Pfandbriefe

Pfandbriefe stellen Anleihen dar, wo ein Anspruch aus eine Rückzahlung mit Zinsen besteht. Diese werden von Banken und Kreditinstituten ausgegeben, wenn diese dazu eine Erlaubnis besitzen und auf dem Kapitalmarkt entsprechend platziert. Sie dienen für die Refinanzierung von Krediten. Bei internationalen Geschäften werden diese Anleihen als „Covered Bonds“ bezeichnet.

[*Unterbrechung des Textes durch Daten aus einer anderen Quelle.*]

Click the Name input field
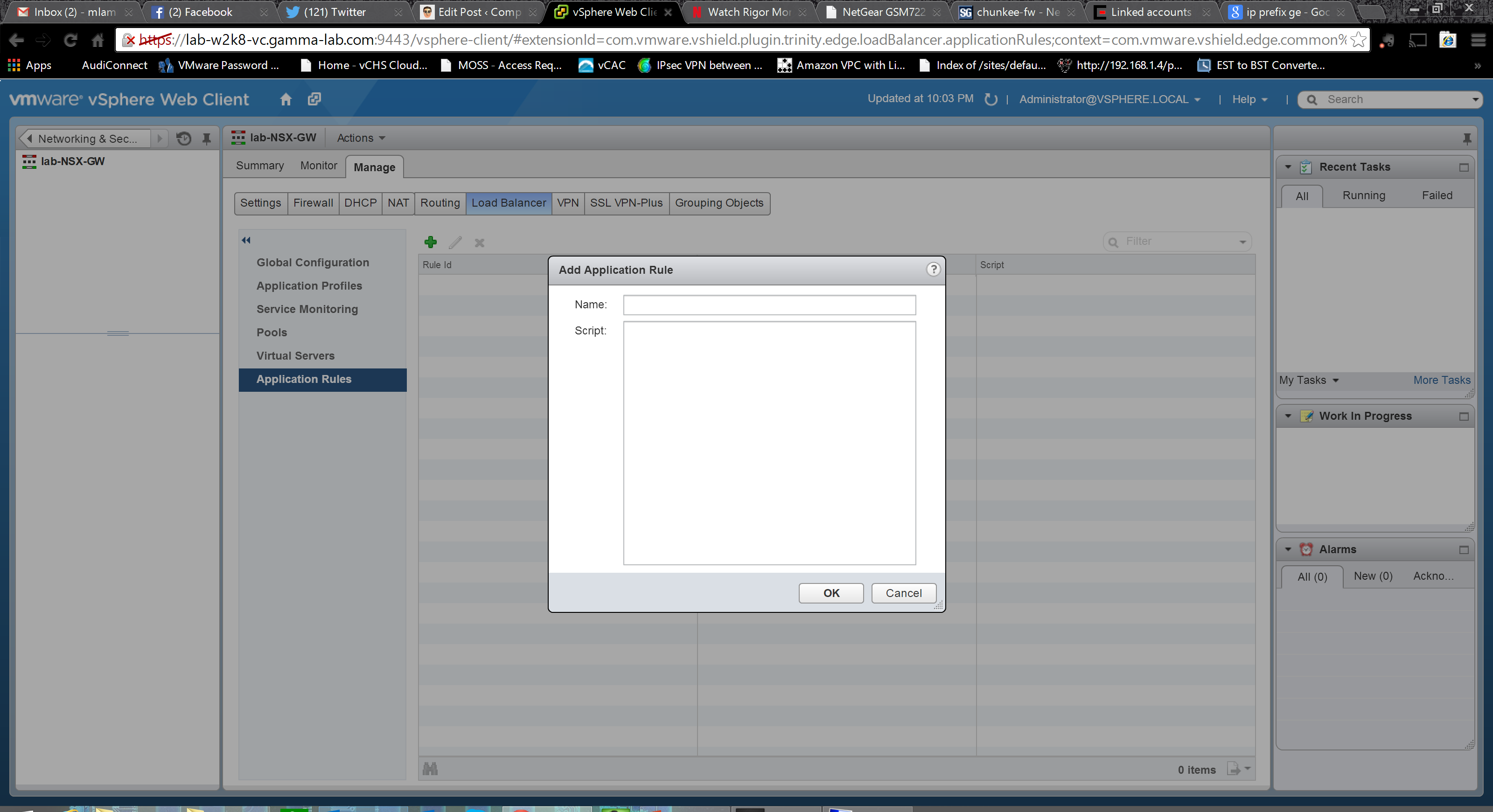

Es gibt verschiedene Arten davon, so gibt es zum Beispiel Hypothekenpfandbriefe, wenn es um Refinanzierungen von Krediten bei Immobilien geht. Im Bereich des Schiffbaus kommen Schiffspfandbriefe zum Einsatz. Aber auch öffentliche Pfandbriefe sind auf dem Markt vertreten, dabei handelt es sich um Anleihen der öffentlichen Hand von Bund, Ländern und auch Kommunen. Eine Vielzahl dieser Briefe wird an der Börse gehandelt und dort auch an- und verkauft.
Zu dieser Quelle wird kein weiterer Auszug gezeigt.